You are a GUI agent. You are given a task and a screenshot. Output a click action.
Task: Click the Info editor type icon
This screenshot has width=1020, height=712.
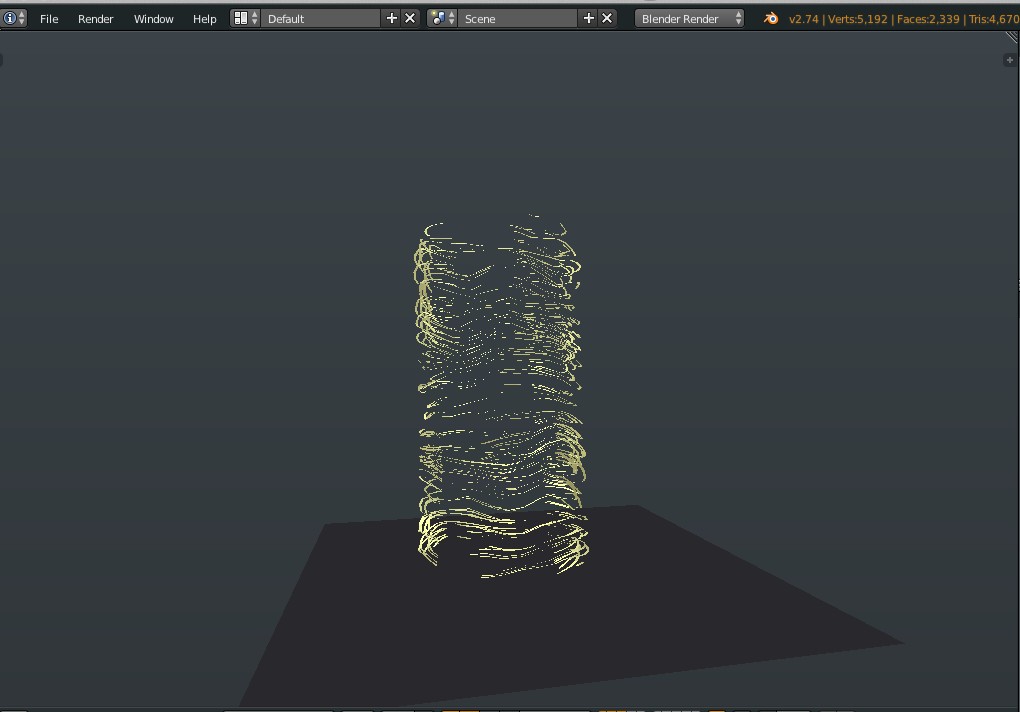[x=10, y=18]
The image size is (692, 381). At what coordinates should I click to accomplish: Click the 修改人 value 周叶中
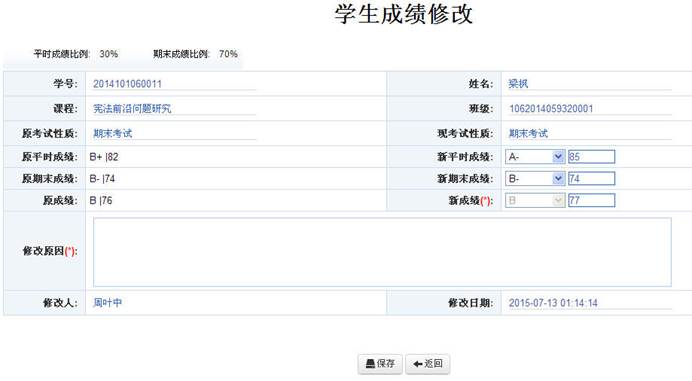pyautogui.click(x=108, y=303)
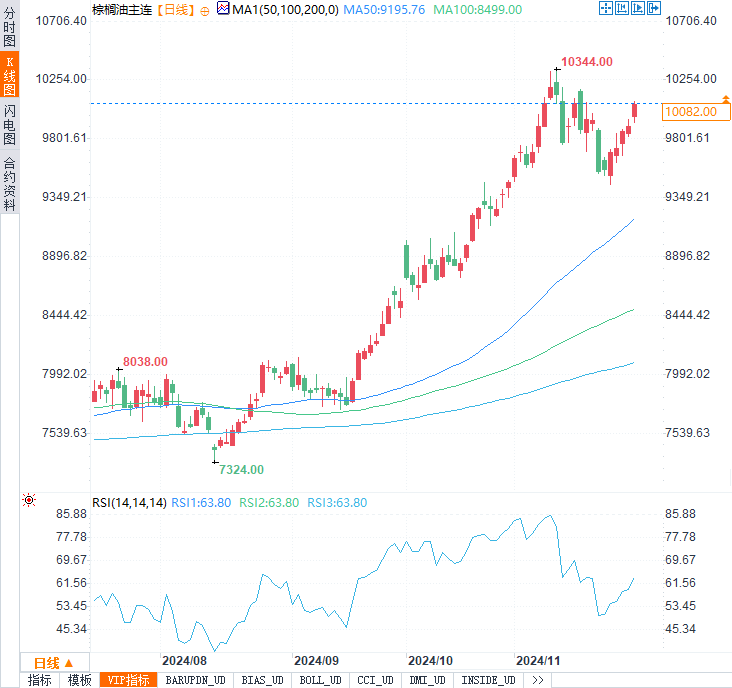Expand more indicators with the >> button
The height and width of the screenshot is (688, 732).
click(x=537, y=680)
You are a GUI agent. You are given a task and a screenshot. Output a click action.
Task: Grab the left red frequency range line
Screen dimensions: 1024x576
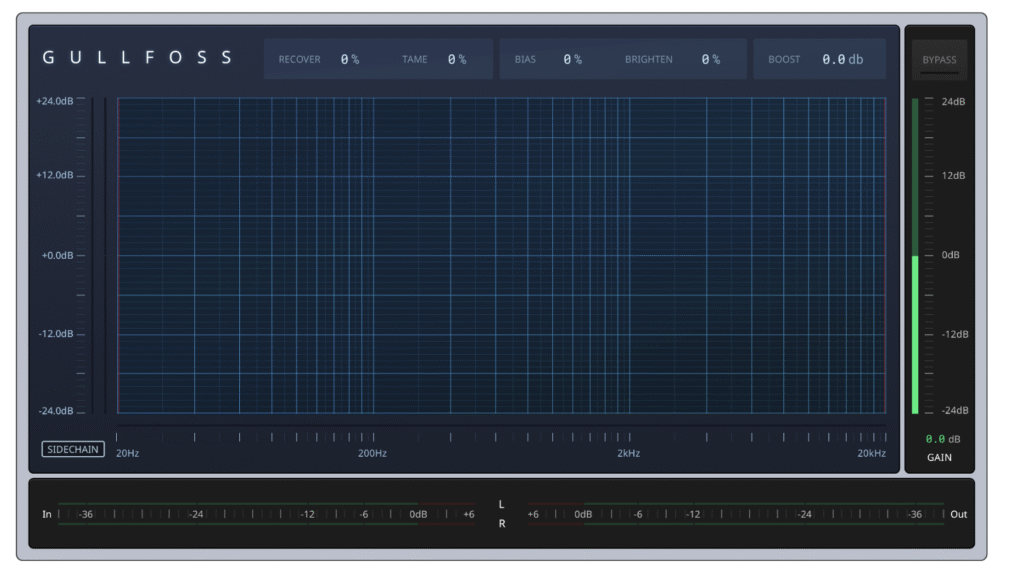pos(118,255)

■ Task statement: Set down the material exactly as given, but print none of the pictures.

■ Solution:
You are a GUI agent. You are given a task and a screenshot. Output a click action.
Task: Click the Info editor type icon
This screenshot has width=1020, height=712.
[x=10, y=18]
The image size is (692, 381). At what coordinates should I click to accomplish: Click the 修改人 value 周叶中
pyautogui.click(x=108, y=303)
Expand more indicators with the >> button
The height and width of the screenshot is (688, 732).
click(x=537, y=680)
You are a GUI agent. You are given a task and a screenshot. Output a click action.
Task: Grab the left red frequency range line
Screen dimensions: 1024x576
pos(118,255)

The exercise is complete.